**Task requirements:**
Please report each line in the material below that includes "computer".

**Extracted material:**
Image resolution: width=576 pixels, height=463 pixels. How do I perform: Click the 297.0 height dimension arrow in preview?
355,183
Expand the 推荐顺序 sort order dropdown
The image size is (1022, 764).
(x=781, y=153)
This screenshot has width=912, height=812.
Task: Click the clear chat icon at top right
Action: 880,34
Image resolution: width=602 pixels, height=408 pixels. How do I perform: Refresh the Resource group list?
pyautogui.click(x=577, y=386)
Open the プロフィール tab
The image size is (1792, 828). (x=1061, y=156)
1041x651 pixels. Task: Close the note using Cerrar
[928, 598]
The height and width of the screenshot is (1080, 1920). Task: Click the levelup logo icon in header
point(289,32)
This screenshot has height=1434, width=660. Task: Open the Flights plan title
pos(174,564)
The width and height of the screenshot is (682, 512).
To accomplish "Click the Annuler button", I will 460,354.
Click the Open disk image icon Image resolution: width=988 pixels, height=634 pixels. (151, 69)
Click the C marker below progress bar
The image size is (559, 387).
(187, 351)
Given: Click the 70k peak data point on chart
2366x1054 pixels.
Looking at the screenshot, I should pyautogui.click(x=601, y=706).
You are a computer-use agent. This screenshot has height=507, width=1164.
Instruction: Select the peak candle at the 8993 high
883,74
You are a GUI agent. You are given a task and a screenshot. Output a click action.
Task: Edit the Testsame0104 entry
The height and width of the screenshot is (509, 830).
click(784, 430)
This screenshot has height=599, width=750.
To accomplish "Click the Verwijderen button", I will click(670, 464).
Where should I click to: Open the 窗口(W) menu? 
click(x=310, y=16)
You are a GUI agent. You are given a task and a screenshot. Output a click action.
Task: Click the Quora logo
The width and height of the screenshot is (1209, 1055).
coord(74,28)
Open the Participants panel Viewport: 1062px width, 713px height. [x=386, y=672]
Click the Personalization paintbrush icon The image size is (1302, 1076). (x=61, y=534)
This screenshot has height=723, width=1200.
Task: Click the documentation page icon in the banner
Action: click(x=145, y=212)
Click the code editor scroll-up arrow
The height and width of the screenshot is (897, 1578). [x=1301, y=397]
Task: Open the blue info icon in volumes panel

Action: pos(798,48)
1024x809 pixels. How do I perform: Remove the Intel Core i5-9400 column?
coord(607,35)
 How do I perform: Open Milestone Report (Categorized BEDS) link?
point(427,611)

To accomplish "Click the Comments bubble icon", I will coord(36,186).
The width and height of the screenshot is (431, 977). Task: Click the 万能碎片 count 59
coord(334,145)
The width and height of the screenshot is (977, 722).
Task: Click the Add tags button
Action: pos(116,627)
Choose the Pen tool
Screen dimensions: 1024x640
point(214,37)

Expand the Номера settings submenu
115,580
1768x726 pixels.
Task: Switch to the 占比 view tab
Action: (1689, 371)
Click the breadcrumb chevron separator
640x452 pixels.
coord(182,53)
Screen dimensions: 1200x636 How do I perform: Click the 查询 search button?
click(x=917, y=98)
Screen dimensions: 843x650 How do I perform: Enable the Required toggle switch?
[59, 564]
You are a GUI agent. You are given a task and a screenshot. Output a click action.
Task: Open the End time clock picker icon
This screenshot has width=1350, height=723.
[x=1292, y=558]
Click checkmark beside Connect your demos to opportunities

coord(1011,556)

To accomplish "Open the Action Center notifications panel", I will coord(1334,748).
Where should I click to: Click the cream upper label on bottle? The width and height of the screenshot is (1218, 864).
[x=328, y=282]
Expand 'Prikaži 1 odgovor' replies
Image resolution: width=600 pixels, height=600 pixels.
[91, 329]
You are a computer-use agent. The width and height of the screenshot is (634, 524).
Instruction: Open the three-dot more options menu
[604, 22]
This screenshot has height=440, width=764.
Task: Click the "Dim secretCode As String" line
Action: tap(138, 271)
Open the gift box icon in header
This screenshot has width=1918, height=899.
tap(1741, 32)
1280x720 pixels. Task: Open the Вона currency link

**Your response:**
You are a computer-use agent. This screenshot has height=507, width=1164.
You are a computer-use agent. The width and height of the screenshot is (634, 524).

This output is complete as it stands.